The center will foster further advancements in nanoscale imaging and will stimulate, enable and incentivize the integration and correlation of diverse approaches and collaborative efforts across different fields. The center’s efforts will address key outstanding challenges that include big data, smart microscopes and multi-modal approaches that go beyond the scope of a single research group.

The mission is to connect researchers with common goals and complementary expertise across department and school boundaries. Current efforts in nanoscale imaging at Rice are primarily driven independently by different research groups scattered between different departments and on-campus buildings without the critical interdisciplinary collaboration to accelerate discovery. This hampers new, groundbreaking innovations within nanoscale imaging.

The center, however, will bring researchers at Rice together and inspire high-impact collaborative efforts to push the frontiers of nanoscale imaging as well as cultivate an environment conducive to innovation where the exchange of ideas will lead to the emergence of fresh perspectives and novel solutions.

Rice faculty will also work with researchers at the Texas Medical Center to enable and drive new discoveries in biology and biomedicine.

“As a cross-disciplinary team, we will hopefully be able to expand upon and contribute to the emerging area of nanoscale imaging sciences and the various application areas they serve from biomedical sciences to material sciences,” said Ashok Veeraraghavan, professor of electrical and computer engineering.

Researchers with common goals and complementary expertise across departments and school boundaries will address multiple key outstanding questions, including challenges related to:

● Multi-modal approaches: To combine multiple imaging modalities to provide complementary information about the structure, function and molecular characteristics of a biological system or materials to address key challenges in this field, such as developing approaches for image registration and fusion, data acquisition and hardware integration and data processing, analysis, interpretation and validation.

● Big data: To develop approaches for real-time analysis of data, real-time filtering of useful data and compressed, fast and efficient readout to remedy large image dataset challenges such as storage, processing, analysis and interpretation.

● Smart microscopes: To advance adaptive imaging where data is analyzed in real time and the results are used to tune and decide the imaging parameters such as acquisition speed, size of the field of view, color and resolution to detect processes or features under study that are rare or difficult to see by the scientist during imaging.
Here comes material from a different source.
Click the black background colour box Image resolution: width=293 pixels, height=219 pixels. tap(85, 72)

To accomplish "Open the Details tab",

“These advancements will pave the way for innovative and truly adaptive and multi-modal imaging systems capable of handling large data and tackling novel inquiries in nanoscience, materials science and biology,” said Yimo Han, assistant professor of materials science and nanoengineering and chemistry.
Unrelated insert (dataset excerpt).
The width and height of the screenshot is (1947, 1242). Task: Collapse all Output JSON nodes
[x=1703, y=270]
Moreover, the center will improve Rice’s visibility both nationally and internationally to make it a nexus for nanoscale imaging sciences that can grow and evolve into an externally funded Rice institute.
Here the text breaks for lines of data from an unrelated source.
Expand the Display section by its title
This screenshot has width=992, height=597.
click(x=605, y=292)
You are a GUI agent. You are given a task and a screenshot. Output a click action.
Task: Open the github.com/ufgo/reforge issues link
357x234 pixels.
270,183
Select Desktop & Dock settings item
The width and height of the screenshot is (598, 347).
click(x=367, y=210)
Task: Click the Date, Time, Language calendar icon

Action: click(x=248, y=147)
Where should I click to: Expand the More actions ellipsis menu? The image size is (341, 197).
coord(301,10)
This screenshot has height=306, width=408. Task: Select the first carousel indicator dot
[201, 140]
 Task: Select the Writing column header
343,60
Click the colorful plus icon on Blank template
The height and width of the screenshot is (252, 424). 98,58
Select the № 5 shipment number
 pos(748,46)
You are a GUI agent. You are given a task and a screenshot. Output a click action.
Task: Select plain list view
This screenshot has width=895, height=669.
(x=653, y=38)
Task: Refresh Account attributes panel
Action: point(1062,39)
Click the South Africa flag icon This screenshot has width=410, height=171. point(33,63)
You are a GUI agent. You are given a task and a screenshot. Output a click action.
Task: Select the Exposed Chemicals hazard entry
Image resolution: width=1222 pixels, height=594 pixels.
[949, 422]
The establishment of the center comes at a crucial time as the progress achieved through its endeavors will align synergistically with the research conducted at the newly established Rice Advanced Materials Institute (RAMI). RAMI’s goal is to accelerate fundamental research and applied technology development to address generational challenges in energy, sustainability and national security.

The advanced imaging technologies for atomic and molecular-level material imaging offered by the center at Rice will directly enhance the capabilities of researchers at RAMI, enabling them to gain valuable insights into materials with unprecedented precision and detail.